Nyla Worker [00:22:32]: What kind of simulations are they speaking about?
Demetrios [00:22:36]: So I read this one paper about, basically the idea is that you can create like a simulated society, right? Why don't you just allow those npcs to talk to one another and then to have emergent behaviors and all of a sudden there's going to be economies and new departments. And I think that the one I saw, they started having parties going on.
Nyla Worker [00:23:00]: I saw that one.
Demetrios [00:23:02]: Yeah.
Nyla Worker [00:23:03]: So we actually have a feature called NPC to NPC where we let npcs just talk with each other. I can put it in the chat if anyone wants to go and play and build a game. It's actually quite fun if you see the NPC conversation, interestingly. Yeah. But yes, you can use this in those kind of simulations. And even then I think the objects in the scene would remain the same and the map would remain the same unless the AiMPCs can actually change the map, which would be like a whole new set of generative games, which, by the way, are definitely in the pipeline. There are just a lot of people that are auto generating maps, auto changing, and that's a whole other world. But sticking to that subject of simulation of AIMTC interaction, that's already happening.

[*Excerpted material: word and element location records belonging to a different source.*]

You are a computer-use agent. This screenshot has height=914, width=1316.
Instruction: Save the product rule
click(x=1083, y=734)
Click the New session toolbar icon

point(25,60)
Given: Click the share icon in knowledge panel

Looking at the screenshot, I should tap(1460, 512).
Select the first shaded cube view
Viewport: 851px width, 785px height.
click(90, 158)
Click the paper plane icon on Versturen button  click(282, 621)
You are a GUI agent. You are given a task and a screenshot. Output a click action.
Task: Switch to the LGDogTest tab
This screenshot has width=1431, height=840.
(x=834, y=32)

Nyla Worker [00:23:52]: We have that as a feature of the platform and it is actually quite fun to watch. We convey was at CES, we had a demo and the funniest thing to watch was how people read into these AI MPC conversations. They were chatting to each other and then the humans were like, oh, I think they hate each other. And then they would go and chat to them and give the AiMPC some feedback that they hate each other and then they would continue talking and it was like OD. But yeah, this is already happening and I think it's going to lead to a completely new set of games and experiences. That's very exciting.
Demetrios [00:24:34]: Yeah, very cool. That's very interesting. Just like the reaction of the human verbally can also be used as supervising guidance signals.
Nyla Worker [00:24:41]: Yeah.
Demetrios [00:24:43]: The idea is that you could probably have some NPCs that can learn differently from other ones so that they're not all continuing to kind of optimize in the same way can cause much strife. And this is a fascinating space.
Nyla Worker [00:24:54]: Yeah. And that's why we focus a lot on staying in character, because what happened on that paper is that everyone was, all of them were very chudgyptesque. They always speak in this very professional way and they don't have their own personalities, their own incentives, their own narratives and their own agendas. And that's actually another set of features that we've been working on within convey, which is extremely exciting because now you drive a completely new game here.
Demetrios [00:25:25]: Naila, thank you so much. And you put the QR codes for folks to follow you, and if you want to be on the chat, I imagine lots of folks would like to continue the conversation.
Nyla Worker [00:25:34]: Love to. And you can always reach out to me in LinkedIn, Nyla worker and then on my Twitter. And yeah, I'm very happy to connect with all of you.
Demetrios [00:25:44]: Awesome, thanks again.